Data records —
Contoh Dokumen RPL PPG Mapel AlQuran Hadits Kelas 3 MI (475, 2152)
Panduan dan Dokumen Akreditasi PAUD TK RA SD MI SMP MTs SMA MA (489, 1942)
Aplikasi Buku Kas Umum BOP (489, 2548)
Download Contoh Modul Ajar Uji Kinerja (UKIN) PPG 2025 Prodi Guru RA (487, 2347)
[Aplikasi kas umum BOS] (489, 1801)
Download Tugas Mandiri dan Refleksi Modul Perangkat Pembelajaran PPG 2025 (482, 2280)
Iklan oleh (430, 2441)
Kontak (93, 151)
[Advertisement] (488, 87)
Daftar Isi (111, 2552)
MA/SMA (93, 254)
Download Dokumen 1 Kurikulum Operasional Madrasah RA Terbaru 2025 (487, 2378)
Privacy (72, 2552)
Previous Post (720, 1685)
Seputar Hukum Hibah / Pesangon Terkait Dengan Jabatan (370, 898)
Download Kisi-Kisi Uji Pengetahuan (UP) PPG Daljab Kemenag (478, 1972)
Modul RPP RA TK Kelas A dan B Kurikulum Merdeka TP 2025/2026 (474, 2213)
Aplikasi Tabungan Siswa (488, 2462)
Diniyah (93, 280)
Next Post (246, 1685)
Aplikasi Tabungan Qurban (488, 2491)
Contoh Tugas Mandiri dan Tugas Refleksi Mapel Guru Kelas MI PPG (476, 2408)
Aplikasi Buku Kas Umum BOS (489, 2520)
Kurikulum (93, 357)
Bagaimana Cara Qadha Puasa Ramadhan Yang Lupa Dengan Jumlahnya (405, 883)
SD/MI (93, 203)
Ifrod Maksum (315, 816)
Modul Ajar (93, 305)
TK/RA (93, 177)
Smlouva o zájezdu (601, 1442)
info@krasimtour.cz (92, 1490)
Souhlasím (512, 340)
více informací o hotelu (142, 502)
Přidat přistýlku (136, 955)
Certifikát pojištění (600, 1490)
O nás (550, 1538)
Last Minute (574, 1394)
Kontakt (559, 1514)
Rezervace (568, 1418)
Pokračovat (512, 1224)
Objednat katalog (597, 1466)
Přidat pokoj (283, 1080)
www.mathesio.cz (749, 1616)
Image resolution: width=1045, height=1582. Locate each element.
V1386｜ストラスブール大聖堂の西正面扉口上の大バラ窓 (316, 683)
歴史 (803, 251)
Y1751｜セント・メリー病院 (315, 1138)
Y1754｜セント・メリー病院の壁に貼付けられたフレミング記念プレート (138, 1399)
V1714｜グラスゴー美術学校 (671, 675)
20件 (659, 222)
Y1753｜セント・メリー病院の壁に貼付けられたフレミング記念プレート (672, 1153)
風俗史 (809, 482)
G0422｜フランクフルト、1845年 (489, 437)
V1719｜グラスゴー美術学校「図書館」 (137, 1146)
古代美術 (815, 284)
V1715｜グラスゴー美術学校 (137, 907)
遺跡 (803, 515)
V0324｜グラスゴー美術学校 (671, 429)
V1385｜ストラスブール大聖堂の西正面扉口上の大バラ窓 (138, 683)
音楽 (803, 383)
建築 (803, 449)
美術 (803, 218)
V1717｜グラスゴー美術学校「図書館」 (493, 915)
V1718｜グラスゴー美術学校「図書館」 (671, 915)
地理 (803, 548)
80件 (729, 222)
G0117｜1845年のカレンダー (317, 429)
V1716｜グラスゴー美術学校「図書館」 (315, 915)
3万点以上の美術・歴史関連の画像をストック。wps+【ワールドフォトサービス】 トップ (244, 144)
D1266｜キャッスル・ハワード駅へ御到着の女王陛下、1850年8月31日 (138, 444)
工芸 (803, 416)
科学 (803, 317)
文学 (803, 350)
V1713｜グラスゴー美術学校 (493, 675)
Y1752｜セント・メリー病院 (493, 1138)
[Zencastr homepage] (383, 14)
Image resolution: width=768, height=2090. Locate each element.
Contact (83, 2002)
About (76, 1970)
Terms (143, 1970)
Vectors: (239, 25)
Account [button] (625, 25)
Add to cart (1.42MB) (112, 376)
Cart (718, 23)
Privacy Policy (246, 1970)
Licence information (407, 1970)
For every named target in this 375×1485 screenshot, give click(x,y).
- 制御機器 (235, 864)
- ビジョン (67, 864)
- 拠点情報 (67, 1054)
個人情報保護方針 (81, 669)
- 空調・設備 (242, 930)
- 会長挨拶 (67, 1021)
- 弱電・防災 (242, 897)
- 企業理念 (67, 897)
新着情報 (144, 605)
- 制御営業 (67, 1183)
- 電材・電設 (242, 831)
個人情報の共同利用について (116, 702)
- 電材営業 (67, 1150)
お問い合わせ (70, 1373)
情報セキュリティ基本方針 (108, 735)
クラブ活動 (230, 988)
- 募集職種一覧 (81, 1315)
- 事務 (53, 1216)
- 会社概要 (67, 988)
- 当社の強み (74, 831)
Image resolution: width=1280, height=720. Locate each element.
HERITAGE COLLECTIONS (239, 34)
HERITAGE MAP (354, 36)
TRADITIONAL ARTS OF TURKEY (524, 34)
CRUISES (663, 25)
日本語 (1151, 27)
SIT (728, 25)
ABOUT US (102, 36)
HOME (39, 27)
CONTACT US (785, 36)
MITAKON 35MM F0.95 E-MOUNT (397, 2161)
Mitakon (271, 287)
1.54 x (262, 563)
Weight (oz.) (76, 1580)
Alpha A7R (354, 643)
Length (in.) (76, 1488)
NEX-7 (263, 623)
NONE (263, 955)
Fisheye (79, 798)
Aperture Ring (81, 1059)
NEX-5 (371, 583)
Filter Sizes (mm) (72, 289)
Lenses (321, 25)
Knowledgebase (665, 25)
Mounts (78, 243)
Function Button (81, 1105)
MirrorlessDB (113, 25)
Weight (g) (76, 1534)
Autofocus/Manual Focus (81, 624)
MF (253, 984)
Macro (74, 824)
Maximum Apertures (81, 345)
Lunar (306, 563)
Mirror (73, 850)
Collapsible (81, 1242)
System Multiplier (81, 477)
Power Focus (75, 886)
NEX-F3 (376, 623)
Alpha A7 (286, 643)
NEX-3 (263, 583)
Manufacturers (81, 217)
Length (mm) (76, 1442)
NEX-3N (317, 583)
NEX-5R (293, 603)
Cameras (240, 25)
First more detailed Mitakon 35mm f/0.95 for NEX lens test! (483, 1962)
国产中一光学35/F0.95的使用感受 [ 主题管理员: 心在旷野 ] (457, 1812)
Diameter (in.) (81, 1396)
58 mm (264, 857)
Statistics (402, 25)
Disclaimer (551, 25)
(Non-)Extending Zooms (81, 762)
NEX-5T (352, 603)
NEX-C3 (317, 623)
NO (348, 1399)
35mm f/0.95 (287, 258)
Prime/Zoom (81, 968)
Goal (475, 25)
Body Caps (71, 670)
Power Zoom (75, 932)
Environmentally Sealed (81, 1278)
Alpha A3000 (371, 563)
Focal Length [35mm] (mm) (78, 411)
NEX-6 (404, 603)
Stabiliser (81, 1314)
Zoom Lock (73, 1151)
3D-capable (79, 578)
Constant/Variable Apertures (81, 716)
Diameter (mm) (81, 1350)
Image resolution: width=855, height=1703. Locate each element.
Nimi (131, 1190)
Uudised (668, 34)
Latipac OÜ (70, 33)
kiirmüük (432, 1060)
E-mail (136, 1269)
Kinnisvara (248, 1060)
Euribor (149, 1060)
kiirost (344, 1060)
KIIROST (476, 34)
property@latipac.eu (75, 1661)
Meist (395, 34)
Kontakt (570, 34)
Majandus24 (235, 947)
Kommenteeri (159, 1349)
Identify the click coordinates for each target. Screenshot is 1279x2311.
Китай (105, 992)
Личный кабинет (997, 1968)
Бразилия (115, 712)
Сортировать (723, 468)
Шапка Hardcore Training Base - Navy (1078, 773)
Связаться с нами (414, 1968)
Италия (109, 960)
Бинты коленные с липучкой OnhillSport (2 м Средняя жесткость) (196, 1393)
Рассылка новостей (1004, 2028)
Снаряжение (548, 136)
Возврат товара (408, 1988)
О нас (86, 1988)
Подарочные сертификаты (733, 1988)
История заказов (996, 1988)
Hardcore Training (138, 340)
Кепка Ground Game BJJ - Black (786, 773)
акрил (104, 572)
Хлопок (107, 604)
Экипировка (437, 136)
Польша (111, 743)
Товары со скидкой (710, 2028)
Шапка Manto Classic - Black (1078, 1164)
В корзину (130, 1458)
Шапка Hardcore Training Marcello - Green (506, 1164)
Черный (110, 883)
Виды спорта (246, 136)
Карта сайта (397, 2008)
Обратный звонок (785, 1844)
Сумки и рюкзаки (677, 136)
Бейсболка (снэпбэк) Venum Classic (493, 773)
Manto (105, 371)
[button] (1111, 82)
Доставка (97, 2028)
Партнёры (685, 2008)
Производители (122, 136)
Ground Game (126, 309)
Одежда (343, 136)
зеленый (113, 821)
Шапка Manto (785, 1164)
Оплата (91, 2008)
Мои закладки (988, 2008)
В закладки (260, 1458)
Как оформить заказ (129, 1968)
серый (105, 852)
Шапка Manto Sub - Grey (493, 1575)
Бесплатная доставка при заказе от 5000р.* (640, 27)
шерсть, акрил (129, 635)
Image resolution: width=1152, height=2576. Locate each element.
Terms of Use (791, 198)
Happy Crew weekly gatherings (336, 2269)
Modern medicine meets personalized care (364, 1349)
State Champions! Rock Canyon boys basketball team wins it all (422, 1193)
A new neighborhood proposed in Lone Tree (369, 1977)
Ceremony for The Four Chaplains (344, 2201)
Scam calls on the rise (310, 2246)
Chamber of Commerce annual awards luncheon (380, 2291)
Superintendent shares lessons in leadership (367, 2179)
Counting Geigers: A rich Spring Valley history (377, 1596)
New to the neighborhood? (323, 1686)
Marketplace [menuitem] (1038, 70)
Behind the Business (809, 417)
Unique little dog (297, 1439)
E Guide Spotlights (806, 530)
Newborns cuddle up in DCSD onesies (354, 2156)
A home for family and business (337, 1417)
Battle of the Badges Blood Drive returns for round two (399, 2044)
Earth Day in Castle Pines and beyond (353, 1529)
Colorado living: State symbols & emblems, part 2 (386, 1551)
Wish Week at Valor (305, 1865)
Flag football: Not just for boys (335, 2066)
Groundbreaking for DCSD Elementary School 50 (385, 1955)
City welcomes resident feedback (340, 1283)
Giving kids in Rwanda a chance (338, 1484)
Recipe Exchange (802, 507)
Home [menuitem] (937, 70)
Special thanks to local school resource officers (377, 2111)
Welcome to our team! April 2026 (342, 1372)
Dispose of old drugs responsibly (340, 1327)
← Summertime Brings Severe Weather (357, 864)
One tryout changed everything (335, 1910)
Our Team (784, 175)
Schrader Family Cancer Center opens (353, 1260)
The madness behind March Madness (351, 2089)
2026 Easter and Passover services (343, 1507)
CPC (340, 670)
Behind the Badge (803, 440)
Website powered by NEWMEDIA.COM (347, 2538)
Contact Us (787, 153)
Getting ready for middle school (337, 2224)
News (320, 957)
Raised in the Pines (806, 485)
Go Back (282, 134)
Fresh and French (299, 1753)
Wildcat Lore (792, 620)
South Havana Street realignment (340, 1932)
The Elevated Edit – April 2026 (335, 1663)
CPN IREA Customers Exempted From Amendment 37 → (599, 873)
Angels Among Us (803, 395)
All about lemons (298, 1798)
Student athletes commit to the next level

What is being asked — List every line above that contains the word "Mandiri", copying each one in full.

Result for this task —
Download Tugas Mandiri dan Refleksi Modul Perangkat Pembelajaran PPG 2025 (482, 2280)
Contoh Tugas Mandiri dan Tugas Refleksi Mapel Guru Kelas MI PPG (476, 2408)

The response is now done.